Inmates Likened To Characters In JFK’s ‘Profiles In Courage’

9news.com
April 4, 2008

Ivan Moreno

HUGO, Colo. (AP) – A vicious prison homicide that a prosecutor said triggered fear of retaliation if witnesses spoke about it was sent to jurors Thursday.

Deliberations were to resume Monday.

The terror witnesses faced prompted Chief Deputy District Attorney Dan May to compare the inmates who testified to the eight senators in John F. Kennedy’s book, “Profiles In Courage.” JFK’s 1956 collection of stories of bravery and integrity earned him the Pulitzer Prize.

“They were literally putting their lives on the line,” to tell jurors what happened, May said during closing statements Thursday in the trial of David Bueno, one of two inmates charged in the death of 40-year-old Jeffery Heird at the Limon Correctional Facility in 2004.

Bueno and Alejandro Perez, 30, face the death penalty if convicted. Perez will be tried later.

Prosecutors say Bueno, 44, and Perez beat and stabbed Heird 29 times after he was labeled a “snitch” for not alerting other prisoners about a drug bust. Heird allegedly obtained the information from a female prison guard who defense attorneys say “let him get too close” to her and that Heird did not disclose the information because he didn’t want to get her in trouble.

Heird was imprisoned after he was convicted in Utah for the 1991 homicide of a gas station attendant he kidnapped in Cortez.

Bueno is serving a 24-year sentence for burglary.

Based on the account of former inmate William Wonnenberg – whom other inmates called “Crooked” – prosecutors say Bueno and Perez walked into Heird’s cell, overpowered him and stabbed him with a shank.

Prosecutors said Heird’s killing was gang-related, and that one of the prisoners caught trying to smuggle drugs was Bueno’s friend and a “shot caller” in his gang.

“He (Heird) broke their code and they were going to make a demonstration out of it,” May said.

Wonnenberg told investigators he heard screams and something banging on concrete. Investigators later determined the sound was someone crushing Heird’s head on the floor.

Although much of the testimony came from inmates, no one saw the actual killing. Defense attorneys said prosecutors assembled a case based on little physical evidence and testimony from unreliable witnesses, who set up Bueno.

“He’s on trial because those responsible for Jeffrey Heird’s death planned not only how to kill him but how to get away with it. This was a trap, and (corrections officials) fell for it hook, line and sinker,” attorney Derek Samuelson said in his closing statements.

Samuelson said the prosecution witnesses had ulterior motives. He challenged May’s comparisons to the senators in Kennedy’s book, especially in the case of Wonnenberg and Doug Hudson, who claimed Bueno asked him to kill Wonnenberg.
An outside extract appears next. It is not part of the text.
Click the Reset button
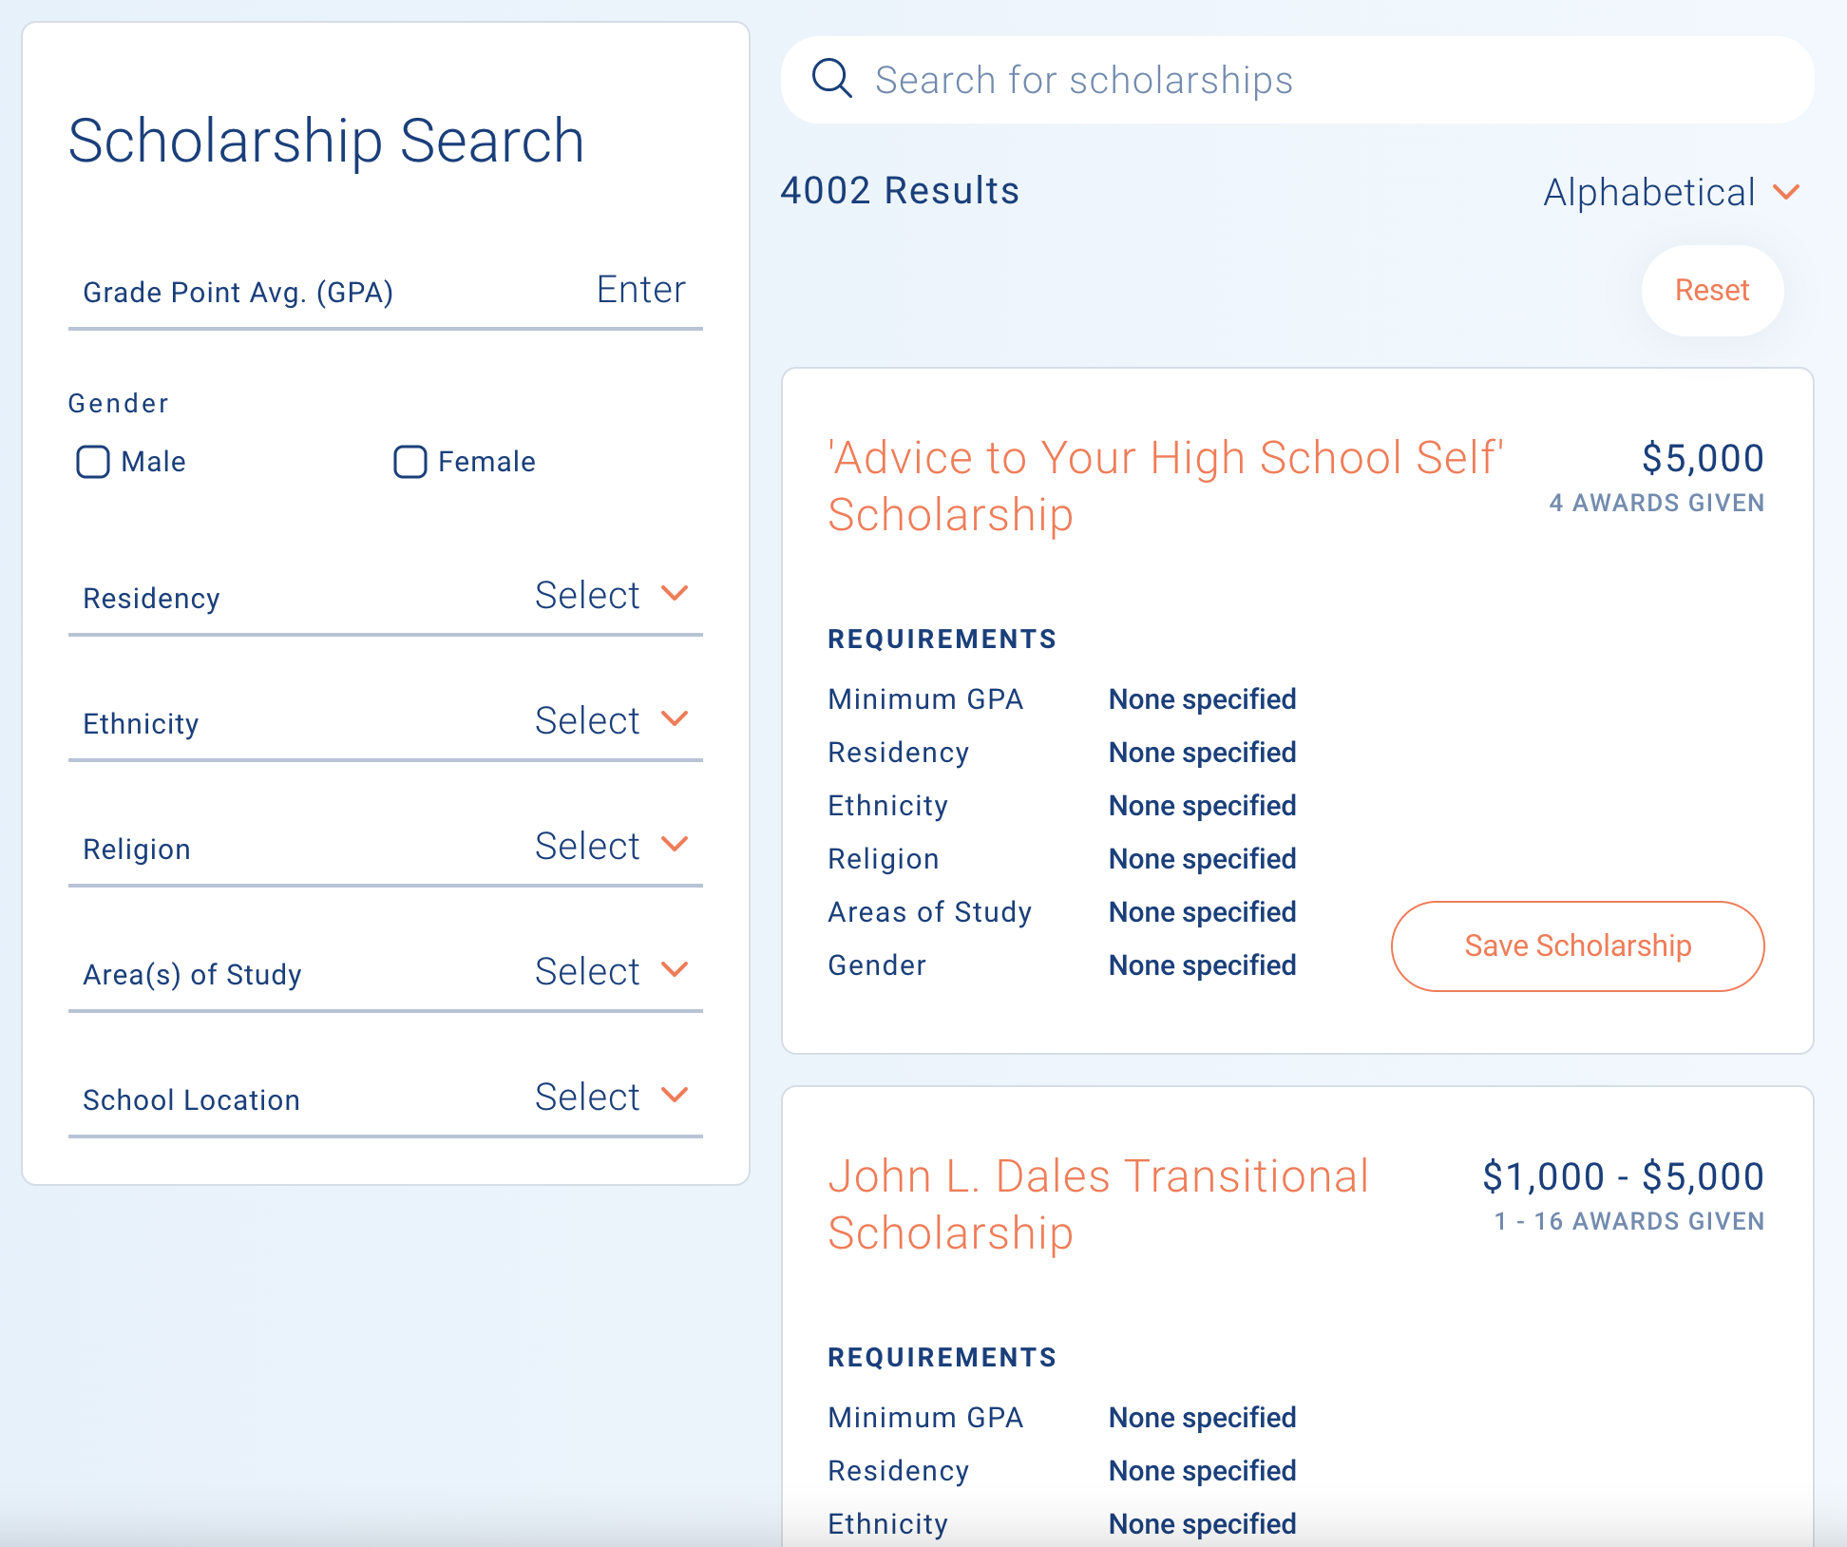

“And by the way, William Wonnenberg is no John Kennedy. And neither is Doug Hudson,” Samuelson said.

Last week, Bueno’s attorneys said prosecutors made a plea deal with Hudson, who faced prison time for walking away from a halfway house until he told investigators of Bueno’s supposed request in a letter. Investigators have not found the letter.

“There are people who do not deserve to be believed,” Samuelson said. Wonnenberg lost the privilege to be believed “sometime around his 11th or 12th or 13th felony conviction,” Samuelson said.

Samuelson alleged that Wonnenberg was released from prison seven years early in exchange for his testimony.

Prosecutors and defense attorneys also sparred over physical evidence. May said a boot print left amid the blood in Heird’s cell proved Bueno was at the crime scene, according to an expert’s testimony. But Samuelson said that expert merely said “it was possible” Bueno left the print. Samuelson said all inmates at the prison wear the same type of boots.

A third inmate, 34-year-old Michael Ramirez, is also charged in Heird’s killing, but he is not facing the death penalty. Prosecutors described him as the “lookout.”

Separately, Perez’s attorneys have asked a judge to review how the cases are being funded by the Department of Corrections, saying District Attorney Carol Chambers is using a state law to benefit financially from the case.

Chambers has said the law lets the DOC reimburse her office to prosecute prison crimes.

Perez’s attorneys want his case dismissed, or for a special prosecutor to take over the case from Chambers’ office.